**WORK TASK**
Write out the entries below exactly, but only from the line containing "This screenshot has height=406, width=679." through the line containing "Task: Open the", and without the pictures.

*** Block opens ***

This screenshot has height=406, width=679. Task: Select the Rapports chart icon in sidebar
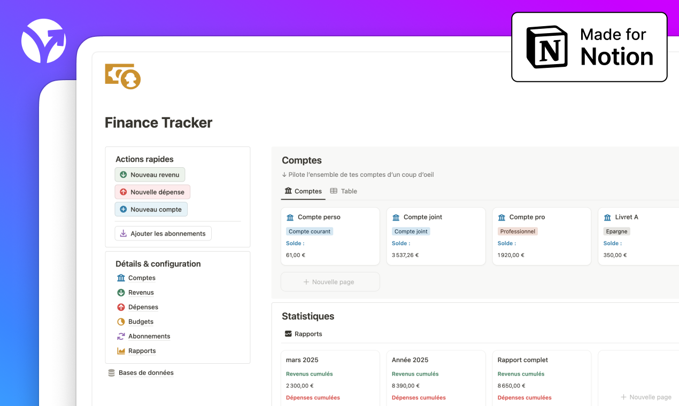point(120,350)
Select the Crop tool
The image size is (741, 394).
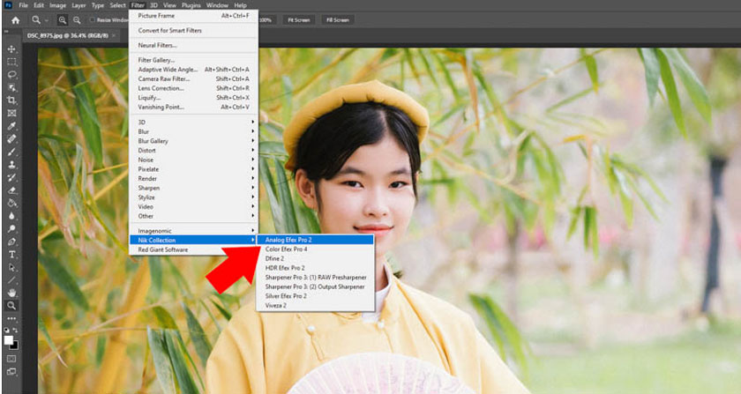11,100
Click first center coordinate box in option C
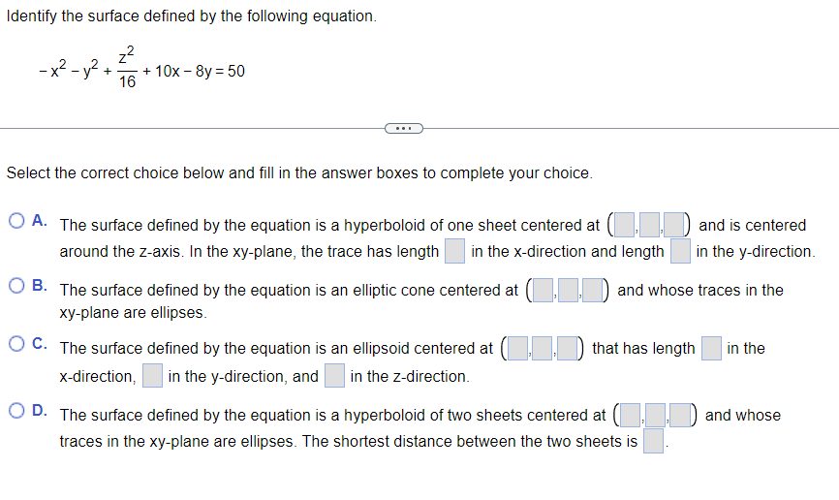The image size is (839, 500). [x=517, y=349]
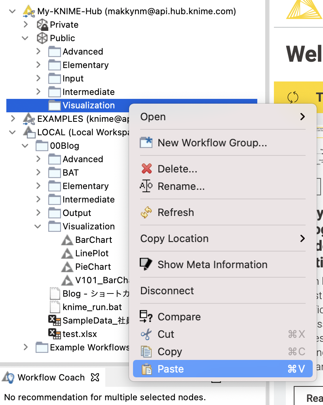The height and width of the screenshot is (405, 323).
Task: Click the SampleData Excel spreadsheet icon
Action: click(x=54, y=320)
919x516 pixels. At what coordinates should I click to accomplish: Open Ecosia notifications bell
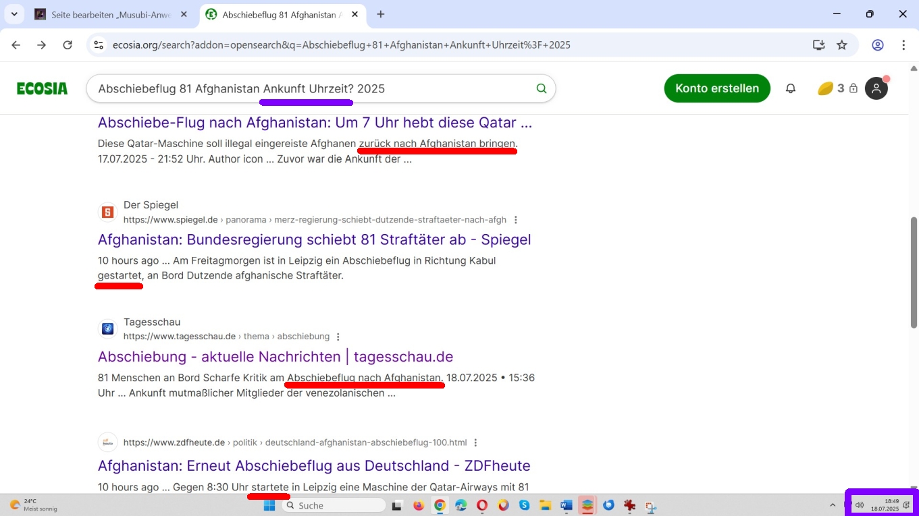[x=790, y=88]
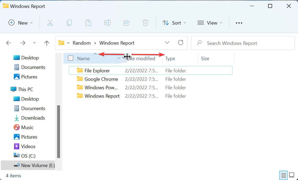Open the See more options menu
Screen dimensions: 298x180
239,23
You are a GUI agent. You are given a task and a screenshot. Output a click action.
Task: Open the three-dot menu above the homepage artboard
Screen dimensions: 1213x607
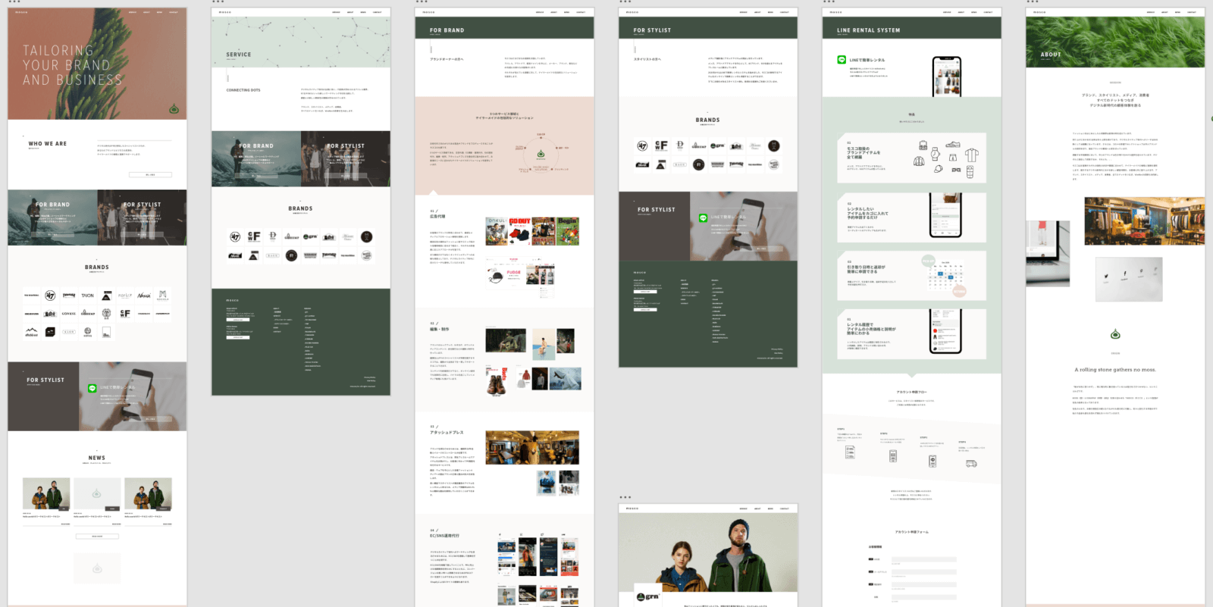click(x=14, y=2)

*** Block closes ***
*** Block opens ***

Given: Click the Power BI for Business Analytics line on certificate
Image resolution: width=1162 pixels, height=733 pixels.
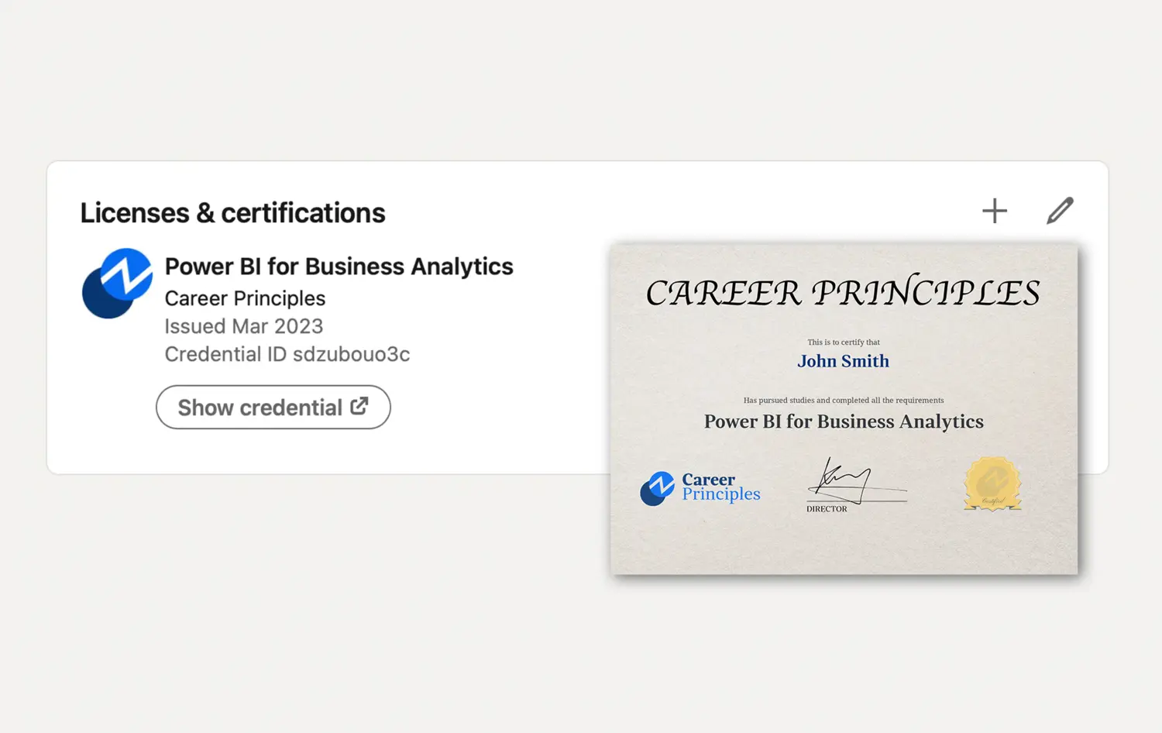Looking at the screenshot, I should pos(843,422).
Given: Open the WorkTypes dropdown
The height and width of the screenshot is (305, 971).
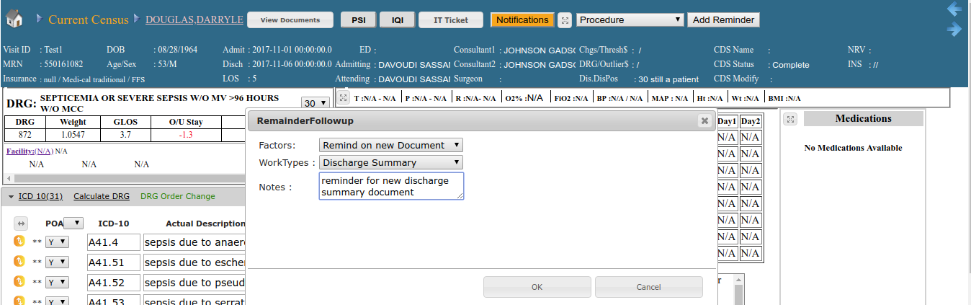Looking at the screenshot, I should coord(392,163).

*** Block closes ***
*** Block opens ***

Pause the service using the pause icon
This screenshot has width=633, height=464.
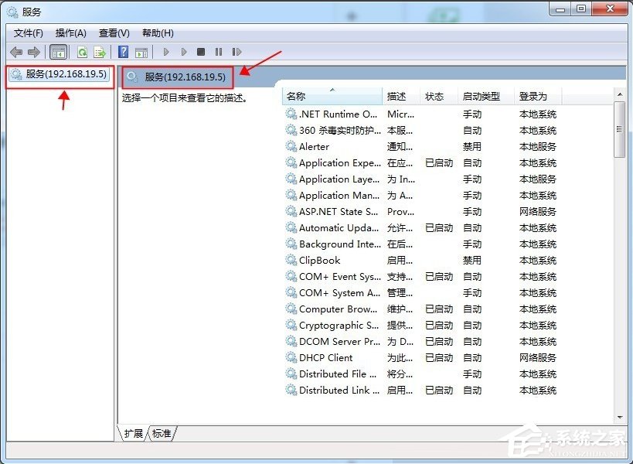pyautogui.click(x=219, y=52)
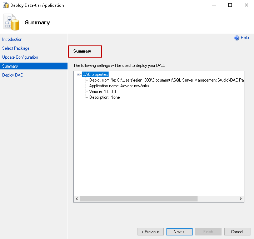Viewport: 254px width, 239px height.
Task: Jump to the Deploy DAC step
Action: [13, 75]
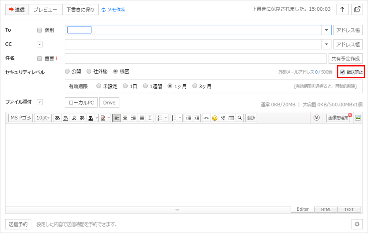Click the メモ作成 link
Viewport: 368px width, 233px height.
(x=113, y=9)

*** Block closes ***

**SOLUTION TO THIS TASK**
This screenshot has height=406, width=679. Task: Select the Rapports chart icon in sidebar
point(120,350)
Select the Crop tool
The image size is (741, 394).
11,100
Click first center coordinate box in option C
The image size is (839, 500). [x=517, y=349]
The height and width of the screenshot is (405, 323).
Task: Click the SampleData Excel spreadsheet icon
Action: click(x=54, y=320)
919x516 pixels. At what coordinates should I click to accomplish: Open Ecosia notifications bell
[x=790, y=88]
Open the See more options menu
Screen dimensions: 298x180
239,23
You are a GUI agent. You are given a task and a screenshot. Output a click action.
Task: Open the three-dot menu above the homepage artboard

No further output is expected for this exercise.